Ernst worked as counsel for the American Newspaper Guild, the Authors League of America, the United States War Production Board and the Dramatists Guild. He also was a special assistant to the attorney general on election frauds, a personal representative of President Roosevelt on missions abroad during World War II, a member of President Truman's Civil Rights Commission and the United States Post Office Advisory Board and a labor arbitrator for New York Mayor Fiorello LaGuardia.
Ernst's professional and personal relationships with literary, artistic and entertainment figures are evident in files of correspondence with George Gershwin, Fannie Hurst, Sinclair Lewis, Compton Mackenzie, Archibald MacLeish, Groucho Marx, H. L. Mencken, George Bernard Shaw, Upton Sinclair, Cornelia Otis Skinner, James Thurber, E. B. White and Carl Van Vechten.

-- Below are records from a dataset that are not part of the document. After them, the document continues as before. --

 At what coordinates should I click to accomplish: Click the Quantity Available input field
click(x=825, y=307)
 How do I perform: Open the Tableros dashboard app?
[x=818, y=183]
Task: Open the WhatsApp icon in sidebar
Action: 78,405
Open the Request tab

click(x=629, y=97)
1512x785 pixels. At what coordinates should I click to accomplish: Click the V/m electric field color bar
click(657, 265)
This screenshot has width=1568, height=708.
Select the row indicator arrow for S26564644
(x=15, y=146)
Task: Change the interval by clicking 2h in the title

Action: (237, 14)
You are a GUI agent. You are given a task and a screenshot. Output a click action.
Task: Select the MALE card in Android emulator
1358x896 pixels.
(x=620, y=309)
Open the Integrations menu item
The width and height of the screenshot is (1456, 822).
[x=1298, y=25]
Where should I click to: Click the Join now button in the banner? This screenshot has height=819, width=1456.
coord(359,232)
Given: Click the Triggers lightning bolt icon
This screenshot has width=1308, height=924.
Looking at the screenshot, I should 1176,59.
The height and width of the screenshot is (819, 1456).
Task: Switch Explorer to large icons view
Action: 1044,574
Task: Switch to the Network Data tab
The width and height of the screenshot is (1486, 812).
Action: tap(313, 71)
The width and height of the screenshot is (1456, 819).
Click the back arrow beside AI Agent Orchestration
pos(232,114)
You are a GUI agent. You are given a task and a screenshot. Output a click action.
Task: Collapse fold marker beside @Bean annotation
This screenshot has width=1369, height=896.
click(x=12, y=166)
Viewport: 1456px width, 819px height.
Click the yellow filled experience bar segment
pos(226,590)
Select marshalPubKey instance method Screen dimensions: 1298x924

The Ernst papers arrived at the Ransom Center in multiple accessions over a 20-year period and are housed in more than 900 individual boxes, accordion files and ring binders. Most of the papers are still in their original containers and access is primarily provided through the original shipping inventories received with each accession.
With funds from the NEH and other sources, the Ransom Center will preserve the Ernst papers by rehousing and organizing the papers and creating a collection-level finding aid to provide students, educators and scholars access to this material.